The plaintiff had maintained a LinkedIn account identifying her as the defendant’s president while she was so employed. After the defendant fired her, it changed the password on the plaintiff’s LinkedIn account so as to deny her access. The defendant also edited the LinkedIn account to identify it with the defendant’s new president.
As discussed elsewhere on this blog, different courts have taken different approaches to defining “loss” under the CFA. According to this court, a legally cognizable “loss” under the CFAA requires “impairment or damage to a computer or computer system,” or at least “lost revenue resulting from an interruption of service or the inoperability of computers.” Mere allegations of harm to an ongoing business are insufficient.
Here, the plaintiff had adduced at most evidence that she had “missed out” on professional opportunities because of her inability to access the LinkedIn account. Thus, her allegations of loss were “pure conjecture.”
The court also granted summary judgment for the defendant on the plaintiff’s Lanham Act claim. There could be no likelihood of confusion where the defendant had changed the identity of the LinkedIn account to someone other than the plaintiff.

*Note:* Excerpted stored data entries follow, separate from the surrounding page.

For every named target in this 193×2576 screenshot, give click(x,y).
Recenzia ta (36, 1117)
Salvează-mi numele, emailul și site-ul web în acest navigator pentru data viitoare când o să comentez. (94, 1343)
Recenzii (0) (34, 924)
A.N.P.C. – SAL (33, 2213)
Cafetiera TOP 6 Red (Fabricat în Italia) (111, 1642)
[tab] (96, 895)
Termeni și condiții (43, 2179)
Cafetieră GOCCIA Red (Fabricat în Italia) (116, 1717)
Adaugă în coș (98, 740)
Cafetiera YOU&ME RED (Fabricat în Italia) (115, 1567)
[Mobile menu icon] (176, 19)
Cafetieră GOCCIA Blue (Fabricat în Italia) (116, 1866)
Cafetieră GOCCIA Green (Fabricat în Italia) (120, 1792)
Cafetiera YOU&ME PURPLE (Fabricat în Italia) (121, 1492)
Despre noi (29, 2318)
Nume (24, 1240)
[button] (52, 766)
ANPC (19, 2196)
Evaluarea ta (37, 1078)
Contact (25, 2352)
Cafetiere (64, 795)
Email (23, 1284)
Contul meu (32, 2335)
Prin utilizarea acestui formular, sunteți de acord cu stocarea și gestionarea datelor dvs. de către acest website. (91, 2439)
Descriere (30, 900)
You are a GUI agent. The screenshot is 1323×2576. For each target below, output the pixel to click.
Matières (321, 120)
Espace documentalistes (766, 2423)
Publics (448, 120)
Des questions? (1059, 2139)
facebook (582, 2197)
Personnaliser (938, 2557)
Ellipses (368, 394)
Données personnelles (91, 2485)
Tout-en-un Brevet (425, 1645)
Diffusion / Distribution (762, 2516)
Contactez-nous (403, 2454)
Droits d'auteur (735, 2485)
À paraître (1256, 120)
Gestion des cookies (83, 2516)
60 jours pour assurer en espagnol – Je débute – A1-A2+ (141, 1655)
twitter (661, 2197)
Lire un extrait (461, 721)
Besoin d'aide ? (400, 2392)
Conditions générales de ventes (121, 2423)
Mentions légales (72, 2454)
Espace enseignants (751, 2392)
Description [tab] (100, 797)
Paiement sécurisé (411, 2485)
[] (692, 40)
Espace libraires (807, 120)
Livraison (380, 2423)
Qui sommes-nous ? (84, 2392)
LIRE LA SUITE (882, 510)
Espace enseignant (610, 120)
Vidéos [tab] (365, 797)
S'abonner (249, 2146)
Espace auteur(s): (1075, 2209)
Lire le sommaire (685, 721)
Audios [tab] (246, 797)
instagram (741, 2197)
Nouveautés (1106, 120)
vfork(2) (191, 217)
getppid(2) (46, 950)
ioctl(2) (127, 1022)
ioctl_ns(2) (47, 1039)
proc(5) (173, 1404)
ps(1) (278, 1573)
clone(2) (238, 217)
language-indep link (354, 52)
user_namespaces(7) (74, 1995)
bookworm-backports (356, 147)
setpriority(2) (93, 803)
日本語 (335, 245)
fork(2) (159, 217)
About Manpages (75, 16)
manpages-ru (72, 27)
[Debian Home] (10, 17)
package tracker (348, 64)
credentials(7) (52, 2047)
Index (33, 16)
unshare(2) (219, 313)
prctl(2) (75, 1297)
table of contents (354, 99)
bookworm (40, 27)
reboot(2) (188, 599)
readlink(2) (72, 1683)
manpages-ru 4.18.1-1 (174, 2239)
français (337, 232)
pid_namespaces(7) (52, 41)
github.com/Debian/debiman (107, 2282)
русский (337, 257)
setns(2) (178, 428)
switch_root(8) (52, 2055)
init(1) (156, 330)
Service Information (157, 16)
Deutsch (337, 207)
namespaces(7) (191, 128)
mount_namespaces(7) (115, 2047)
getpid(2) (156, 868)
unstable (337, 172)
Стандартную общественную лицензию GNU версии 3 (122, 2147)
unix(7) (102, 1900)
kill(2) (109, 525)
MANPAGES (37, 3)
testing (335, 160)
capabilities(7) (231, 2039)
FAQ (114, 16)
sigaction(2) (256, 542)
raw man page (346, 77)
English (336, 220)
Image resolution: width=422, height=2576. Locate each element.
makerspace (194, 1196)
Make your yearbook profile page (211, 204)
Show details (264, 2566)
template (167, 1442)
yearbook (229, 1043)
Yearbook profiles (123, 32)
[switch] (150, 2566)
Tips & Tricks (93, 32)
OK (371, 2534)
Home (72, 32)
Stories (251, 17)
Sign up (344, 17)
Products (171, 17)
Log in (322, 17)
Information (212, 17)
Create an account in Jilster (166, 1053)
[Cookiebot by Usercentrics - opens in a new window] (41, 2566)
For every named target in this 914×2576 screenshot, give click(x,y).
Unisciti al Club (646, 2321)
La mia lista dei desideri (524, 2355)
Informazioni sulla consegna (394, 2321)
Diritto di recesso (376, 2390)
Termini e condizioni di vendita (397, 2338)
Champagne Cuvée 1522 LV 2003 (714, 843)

The court did reject the defendant’s argument that it should refuse to exercise supplemental jurisdiction over remaining state law claims. Whether to do so was in its discretion. The case had been litigated over a year, and trial was two weeks away. Weighing factors of judicial economy, convenience, and comity, the court found that these factors weighed in favor of retaining jurisdiction.